Schwarzgeldbekämpfungsgesetz vom 3. Mai 2011
Der Gesetzgeber reagierte mit dem Schwarzgeldbekämpfungsgesetz vom 3. Mai 2011: Die Teilselbstanzeige wurde abgeschafft. Nur wenn zu der betreffenden Steuerart (z.B. Einkommensteuer) in allen noch nicht verjährten Jahren (bis zu zehn Jahre zurück!) alle Besteuerungsgrundlagen vollständig nacherklärt worden sind, tritt die Strafbefreiung ein. Wer nur einen Teil nacherklärt, dem wird theoretisch keine Strafbefreiung gewährt. Praktisch muss natürlich die Finanzverwaltung bzw. die Staatsanwaltschaft von den übrigen nicht erklärten Einkünften wissen, um die Straffreiheit zu versagen.
Die Nachteile in der Praxis
Die Nachteile der Abschaffung der Teilselbstanzeige zeigen sich besonders bei den Anmeldesteuern, vorrangig bei den Umsatzsteuervoranmeldungen. Bei einer Umsatzsteuervoranmeldung verlangt das Gesetz, dass jeder Umsatz exakt im zutreffenden Monat erklärt wird. Wird auch nur einen Monat zu früh oder zu spät erklärt, so ist die Steuer des korrekten Monats verkürzt; dabei spielt es keine Rolle, dass in einem anderen Monat zu viel erklärt wurde.

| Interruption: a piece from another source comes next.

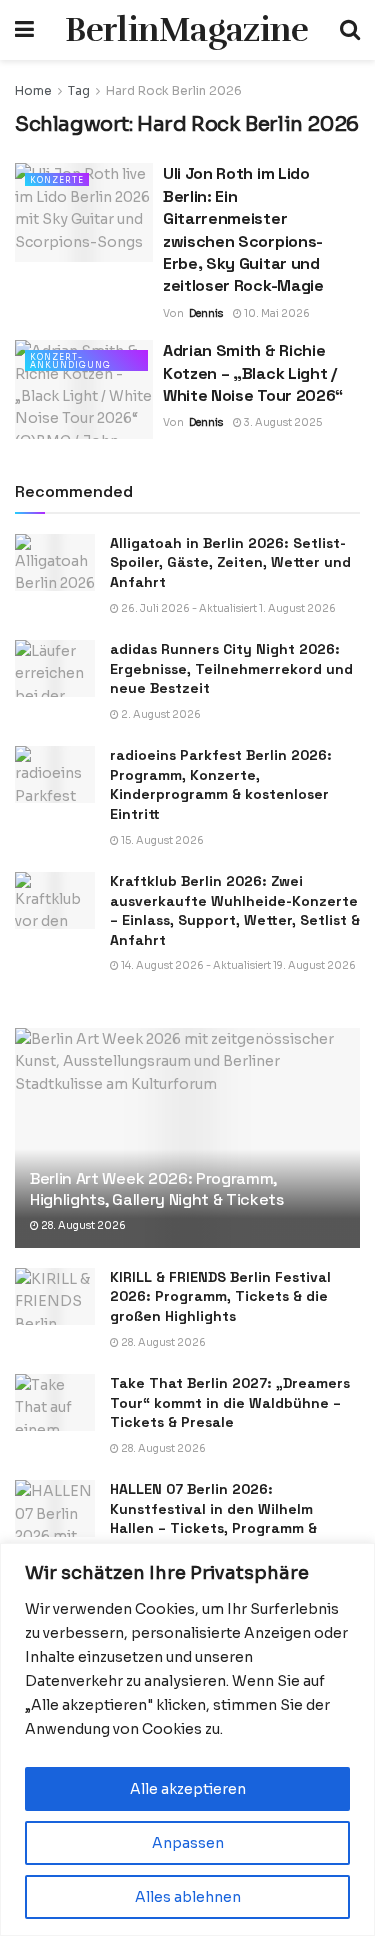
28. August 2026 (82, 1225)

In der Praxis wird man bei fast jedem Unternehmen einen oder mehrere Fälle finden, wo gegen dieses Prinzip verstoßen wurde. Die Gründe sind vielfältig und erklären sich durch normale Betriebsabläufe. Nur ein Beispiel von vielen sei angeführt: Es ist einem Handwerksbetrieb fast immer unmöglich, alle fertigen Leistungen sofort abzurechnen. Das kann an fehlenden Eingangsrechnungen, an Streitigkeiten mit dem Auftraggeber über den Preis oder die mängelfreie Fertigstellung, Arbeitsengpässen, Krankheit und anderem liegen. Ohne Rechnungsstellung kann kein Umsatz präzise deklariert werden, denn der Buchhalter kann ohne Rechnung keinen Umsatz verbuchen.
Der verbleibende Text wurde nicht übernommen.